§ Do this: Copy out the lines exactly, from the first one through the line containing "pos(531,370)".

Word and element pointing lines:
···

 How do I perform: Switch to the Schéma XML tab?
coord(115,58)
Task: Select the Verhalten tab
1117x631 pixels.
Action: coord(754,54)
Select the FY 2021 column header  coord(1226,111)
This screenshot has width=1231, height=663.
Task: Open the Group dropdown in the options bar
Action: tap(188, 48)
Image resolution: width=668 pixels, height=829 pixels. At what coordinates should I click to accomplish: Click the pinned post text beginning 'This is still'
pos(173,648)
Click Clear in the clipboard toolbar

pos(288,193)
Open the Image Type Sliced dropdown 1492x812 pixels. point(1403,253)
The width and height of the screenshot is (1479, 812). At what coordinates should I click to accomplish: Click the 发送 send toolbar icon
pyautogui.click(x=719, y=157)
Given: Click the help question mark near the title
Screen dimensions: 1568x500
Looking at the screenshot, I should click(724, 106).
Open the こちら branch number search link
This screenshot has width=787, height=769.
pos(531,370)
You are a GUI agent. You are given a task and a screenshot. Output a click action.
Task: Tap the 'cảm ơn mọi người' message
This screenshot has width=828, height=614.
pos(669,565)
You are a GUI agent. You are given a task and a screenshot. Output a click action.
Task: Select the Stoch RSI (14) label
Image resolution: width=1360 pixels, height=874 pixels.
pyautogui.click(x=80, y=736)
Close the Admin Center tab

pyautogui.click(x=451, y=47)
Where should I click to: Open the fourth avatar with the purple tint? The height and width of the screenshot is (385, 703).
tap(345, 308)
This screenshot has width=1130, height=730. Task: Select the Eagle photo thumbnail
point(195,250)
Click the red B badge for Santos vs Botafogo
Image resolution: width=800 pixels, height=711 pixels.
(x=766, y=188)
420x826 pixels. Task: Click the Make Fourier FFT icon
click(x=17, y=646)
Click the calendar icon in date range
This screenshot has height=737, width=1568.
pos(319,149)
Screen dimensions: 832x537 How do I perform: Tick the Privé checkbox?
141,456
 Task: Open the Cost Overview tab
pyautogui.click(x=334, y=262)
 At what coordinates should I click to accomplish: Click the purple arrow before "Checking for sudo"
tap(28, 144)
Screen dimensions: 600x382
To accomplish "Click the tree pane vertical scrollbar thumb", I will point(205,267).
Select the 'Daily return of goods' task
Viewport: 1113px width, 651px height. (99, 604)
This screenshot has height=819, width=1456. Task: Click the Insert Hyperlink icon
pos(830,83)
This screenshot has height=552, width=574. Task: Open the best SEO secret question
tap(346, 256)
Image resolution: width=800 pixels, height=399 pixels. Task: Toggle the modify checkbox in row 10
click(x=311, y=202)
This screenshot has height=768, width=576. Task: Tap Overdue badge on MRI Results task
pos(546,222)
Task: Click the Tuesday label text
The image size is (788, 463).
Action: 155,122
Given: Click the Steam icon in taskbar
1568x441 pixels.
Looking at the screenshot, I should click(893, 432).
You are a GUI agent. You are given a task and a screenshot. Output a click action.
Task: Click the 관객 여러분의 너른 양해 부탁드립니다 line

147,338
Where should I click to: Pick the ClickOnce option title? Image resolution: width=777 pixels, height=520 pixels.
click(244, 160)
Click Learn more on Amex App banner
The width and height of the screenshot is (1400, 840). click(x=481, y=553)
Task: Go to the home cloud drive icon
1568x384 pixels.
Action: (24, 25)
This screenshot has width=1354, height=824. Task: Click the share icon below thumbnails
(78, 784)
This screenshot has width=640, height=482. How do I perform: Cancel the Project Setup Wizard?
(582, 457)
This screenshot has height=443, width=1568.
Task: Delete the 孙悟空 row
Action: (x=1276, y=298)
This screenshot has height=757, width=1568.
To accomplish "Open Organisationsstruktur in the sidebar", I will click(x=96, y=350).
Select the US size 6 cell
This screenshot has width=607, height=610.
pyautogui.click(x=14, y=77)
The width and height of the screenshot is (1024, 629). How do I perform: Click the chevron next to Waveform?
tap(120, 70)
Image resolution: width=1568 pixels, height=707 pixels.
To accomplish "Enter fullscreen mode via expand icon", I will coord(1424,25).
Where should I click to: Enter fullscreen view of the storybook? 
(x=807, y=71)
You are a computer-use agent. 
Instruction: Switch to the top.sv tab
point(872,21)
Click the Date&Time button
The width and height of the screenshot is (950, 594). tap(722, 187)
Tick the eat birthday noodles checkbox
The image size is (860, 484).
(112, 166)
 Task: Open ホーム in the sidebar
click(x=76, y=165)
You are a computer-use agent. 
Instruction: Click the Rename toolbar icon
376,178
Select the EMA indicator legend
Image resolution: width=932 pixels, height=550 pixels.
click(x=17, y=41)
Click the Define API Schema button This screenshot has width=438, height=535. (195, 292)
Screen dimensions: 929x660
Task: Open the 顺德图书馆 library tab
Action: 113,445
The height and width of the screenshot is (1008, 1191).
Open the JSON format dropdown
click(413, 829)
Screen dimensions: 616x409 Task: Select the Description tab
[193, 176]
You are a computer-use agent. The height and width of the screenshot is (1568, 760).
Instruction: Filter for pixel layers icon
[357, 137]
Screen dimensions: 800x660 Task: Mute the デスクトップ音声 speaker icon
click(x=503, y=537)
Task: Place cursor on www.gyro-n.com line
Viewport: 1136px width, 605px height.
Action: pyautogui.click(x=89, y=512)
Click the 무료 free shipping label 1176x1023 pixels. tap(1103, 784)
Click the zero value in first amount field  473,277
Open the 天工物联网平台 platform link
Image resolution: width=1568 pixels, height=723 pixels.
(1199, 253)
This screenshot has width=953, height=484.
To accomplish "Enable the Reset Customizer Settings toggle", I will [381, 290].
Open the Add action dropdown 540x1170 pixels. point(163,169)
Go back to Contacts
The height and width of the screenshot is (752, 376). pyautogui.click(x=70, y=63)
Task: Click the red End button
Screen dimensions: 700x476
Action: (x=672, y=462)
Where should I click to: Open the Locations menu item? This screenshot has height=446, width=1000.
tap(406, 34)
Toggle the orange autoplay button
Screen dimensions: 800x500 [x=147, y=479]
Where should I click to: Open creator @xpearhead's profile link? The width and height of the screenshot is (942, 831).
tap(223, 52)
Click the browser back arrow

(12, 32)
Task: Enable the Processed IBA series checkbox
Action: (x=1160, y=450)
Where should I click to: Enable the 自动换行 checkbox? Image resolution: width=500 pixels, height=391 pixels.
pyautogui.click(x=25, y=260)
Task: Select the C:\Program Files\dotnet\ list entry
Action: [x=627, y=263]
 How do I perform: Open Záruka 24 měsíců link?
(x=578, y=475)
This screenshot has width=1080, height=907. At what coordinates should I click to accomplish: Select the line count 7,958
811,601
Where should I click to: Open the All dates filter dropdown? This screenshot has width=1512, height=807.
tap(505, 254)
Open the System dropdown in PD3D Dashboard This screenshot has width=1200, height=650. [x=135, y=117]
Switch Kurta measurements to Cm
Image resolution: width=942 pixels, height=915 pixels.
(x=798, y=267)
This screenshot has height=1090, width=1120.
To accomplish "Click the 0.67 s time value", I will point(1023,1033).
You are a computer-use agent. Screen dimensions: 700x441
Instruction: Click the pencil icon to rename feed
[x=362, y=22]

···

§ Response to the exercise:
 How do I perform: Switch to the Schéma XML tab?
coord(115,58)
Task: Select the Verhalten tab
1117x631 pixels.
Action: coord(754,54)
Select the FY 2021 column header  coord(1226,111)
This screenshot has width=1231, height=663.
Task: Open the Group dropdown in the options bar
Action: tap(188, 48)
Image resolution: width=668 pixels, height=829 pixels. At what coordinates should I click to accomplish: Click the pinned post text beginning 'This is still'
pos(173,648)
Click Clear in the clipboard toolbar

pos(288,193)
Open the Image Type Sliced dropdown 1492x812 pixels. point(1403,253)
The width and height of the screenshot is (1479, 812). At what coordinates should I click to accomplish: Click the 发送 send toolbar icon
pyautogui.click(x=719, y=157)
Given: Click the help question mark near the title
Screen dimensions: 1568x500
Looking at the screenshot, I should click(724, 106).
Open the こちら branch number search link
This screenshot has width=787, height=769.
pos(531,370)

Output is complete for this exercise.